Mycobacterial Hsp65‐IgG–expressing tolerogenic B cells confer protection against adjuvant‐induced arthritis in Lewis rats

Abstract

Tolerization of T cells directed against a target autoantigen is a desired goal of experimental approaches for the treatment of autoimmune diseases, and novel and improved methods of tolerance induction are continuously being sought. Because most traditional methods of tolerance induction using soluble antigen are effective in the prevention of autoimmunity but fail to control established disease, this study was carried out to explore an innovative tolerogenic approach for the treatment of ongoing disease, using the rat adjuvant-induced arthritis (AIA) model of human rheumatoid arthritis. Lewis (RT.1(l)) rats were injected subcutaneously with heat-killed Mycobacterium tuberculosis H37Ra to induce AIA. Before or after AIA induction, Lewis rats were treated intraperitoneally (IP) with tolerogenic B cells expressing a fusion construct of mycobacterial 65-kd heat-shock protein (Hsp65) and IgG heavy-chain. For comparison, control rats were treated IP with ovalbumin (OVA)-IgG-expressing B cells or soluble mycobacterial Hsp65, and the effects on AIA were observed.
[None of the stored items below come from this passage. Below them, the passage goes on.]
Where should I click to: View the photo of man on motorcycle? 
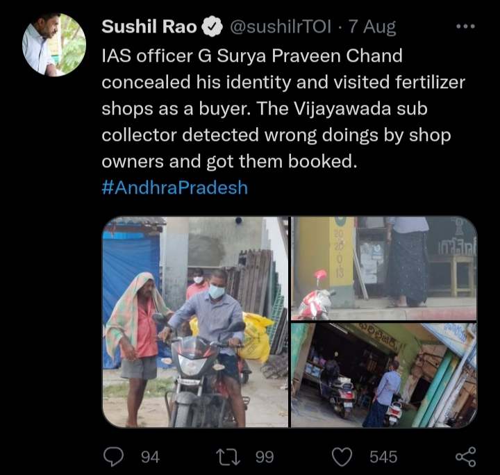(195, 322)
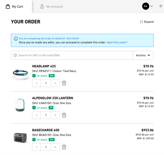The height and width of the screenshot is (155, 164).
Task: Click the right arrow icon in header
Action: point(160,6)
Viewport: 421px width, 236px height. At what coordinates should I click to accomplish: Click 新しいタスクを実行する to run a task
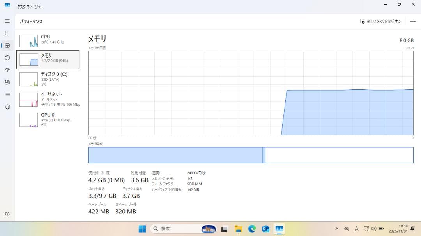380,21

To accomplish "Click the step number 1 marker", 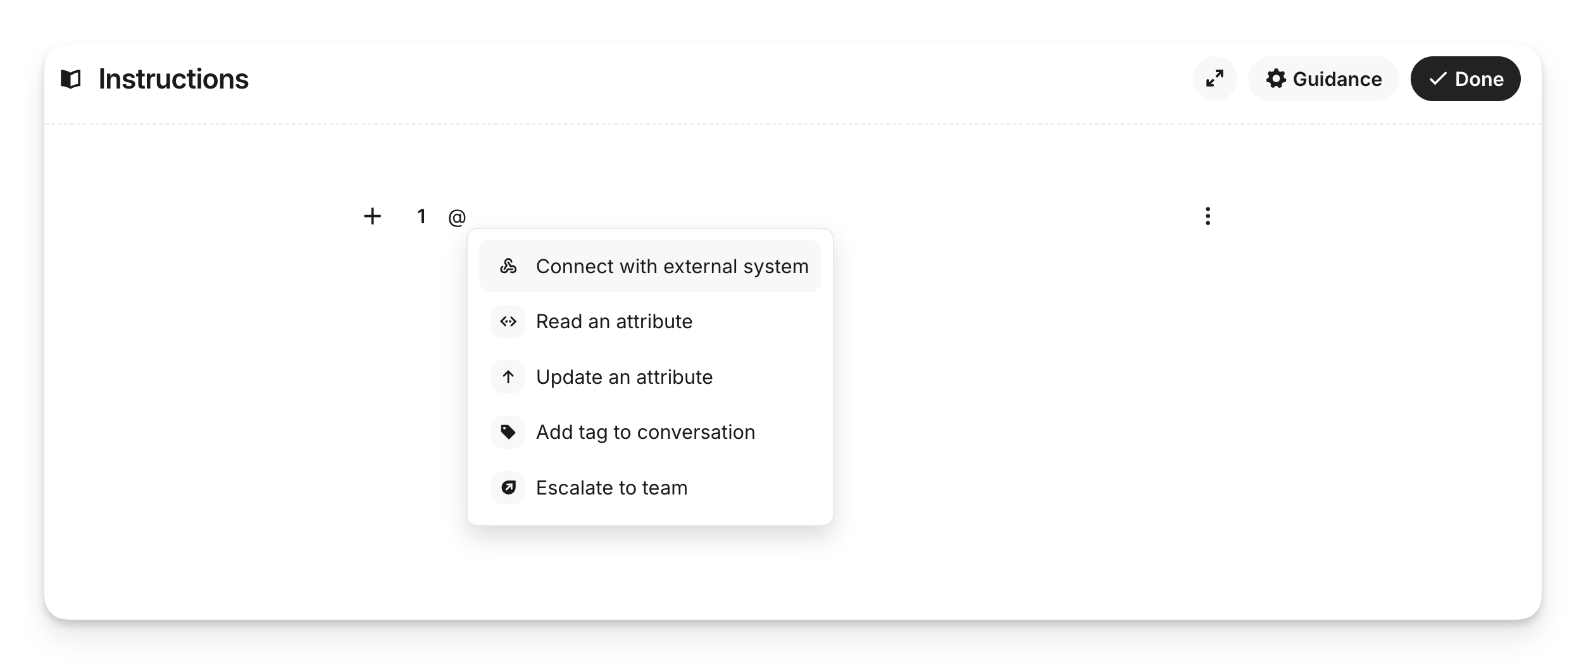I will pyautogui.click(x=421, y=217).
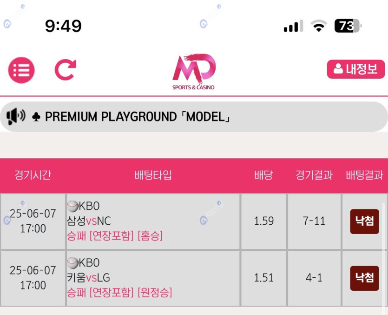Tap the 1.59 odds cell

[263, 221]
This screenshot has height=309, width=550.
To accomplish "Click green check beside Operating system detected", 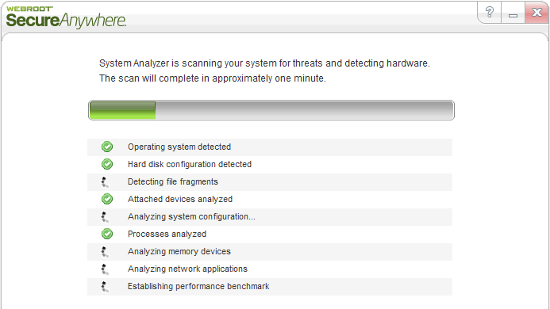I will click(x=107, y=147).
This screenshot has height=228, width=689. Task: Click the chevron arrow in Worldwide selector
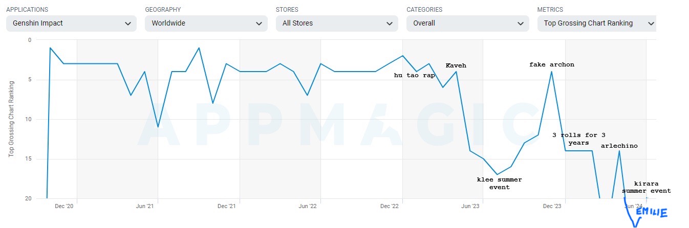259,24
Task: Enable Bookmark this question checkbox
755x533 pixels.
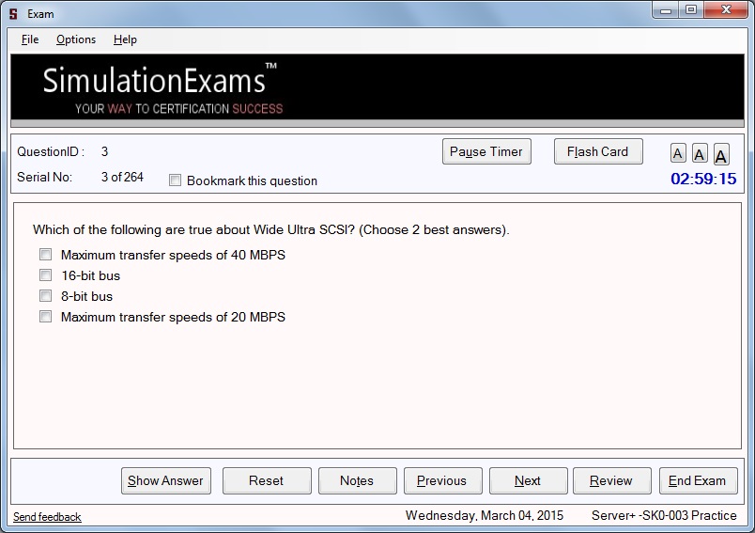Action: click(x=175, y=180)
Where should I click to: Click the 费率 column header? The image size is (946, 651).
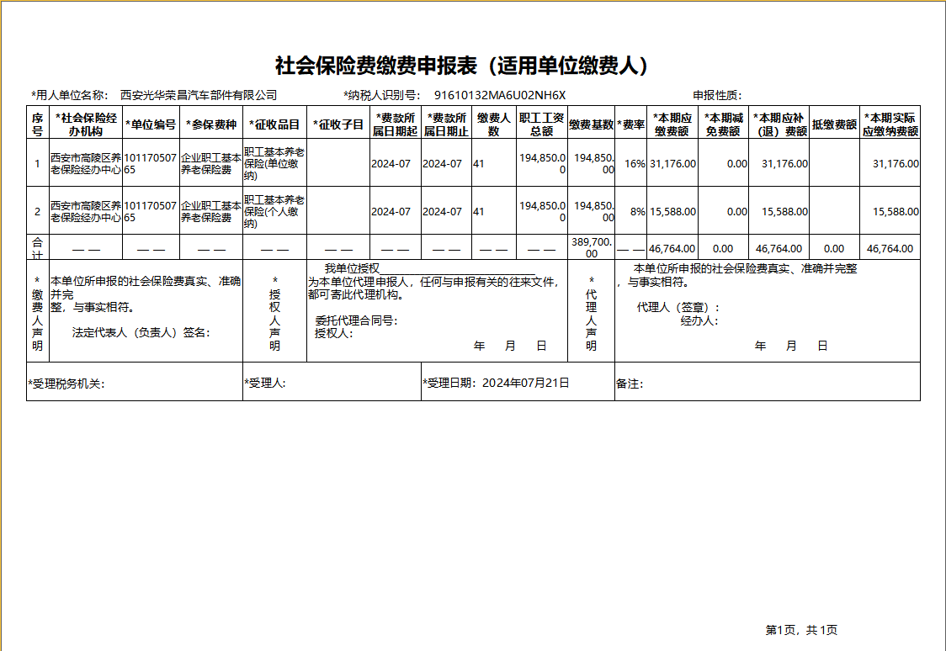pyautogui.click(x=630, y=124)
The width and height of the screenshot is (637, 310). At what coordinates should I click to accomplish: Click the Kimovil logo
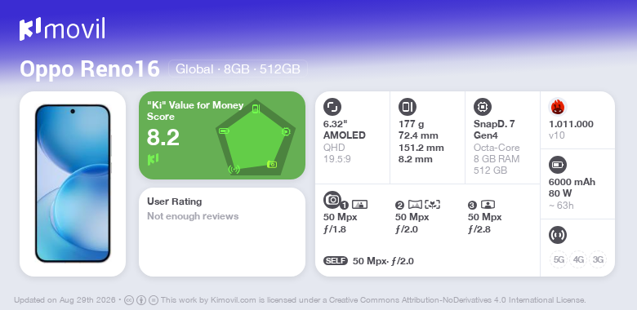coord(62,29)
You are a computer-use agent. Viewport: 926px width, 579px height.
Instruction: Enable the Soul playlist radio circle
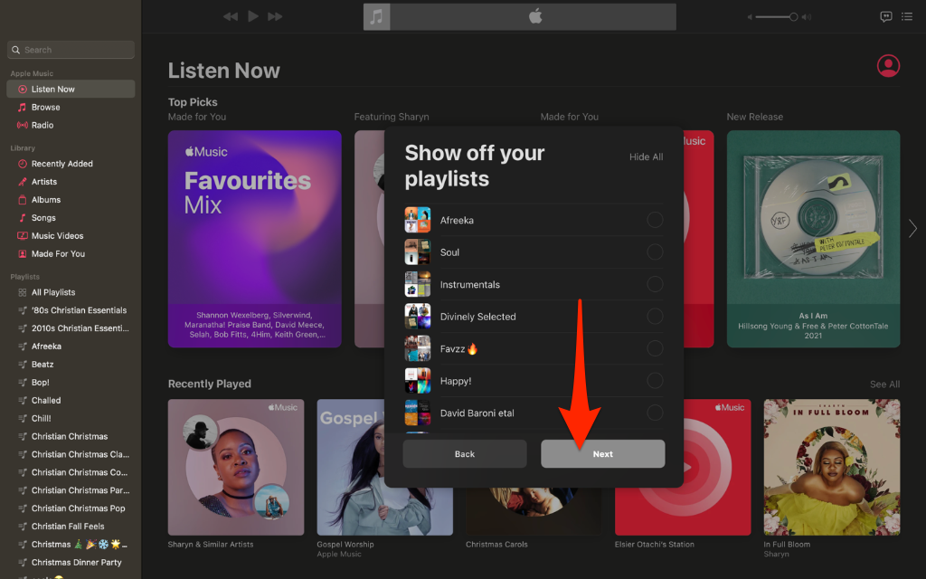(655, 252)
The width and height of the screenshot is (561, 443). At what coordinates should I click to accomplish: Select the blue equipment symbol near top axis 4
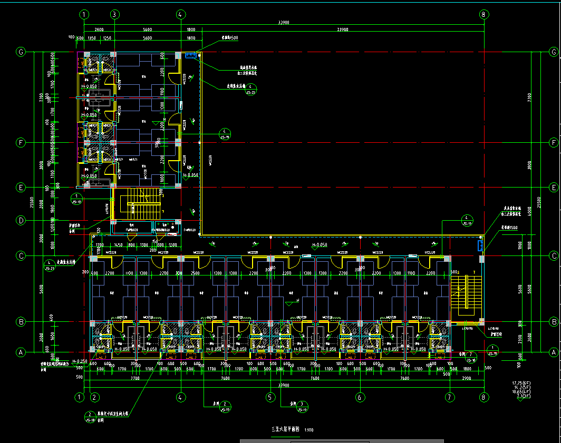[191, 55]
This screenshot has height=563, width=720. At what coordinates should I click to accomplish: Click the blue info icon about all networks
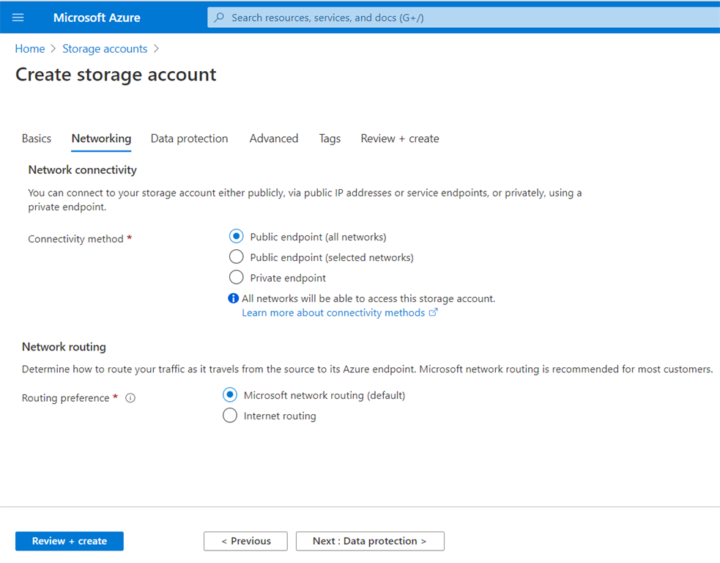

We also tested the immune response to mycobacterial Hsp65 in B cell-tolerized rats. Administration of tolerogenic mycobacterial Hsp65-expressing B cells as well as soluble mycobacterial Hsp65, but not OVA-expressing B cells, resulted in a significant decrease in the severity of subsequent AIA. However, in rats with established disease, only the B cell regimen of mycobacterial Hsp65, but not the soluble antigen, suppressed ongoing AIA. Mycobacterial Hsp65-IgG-expressing B cells can successfully attenuate the progression of AIA. This study introduces a promising approach for the treatment of arthritis that should be further explored.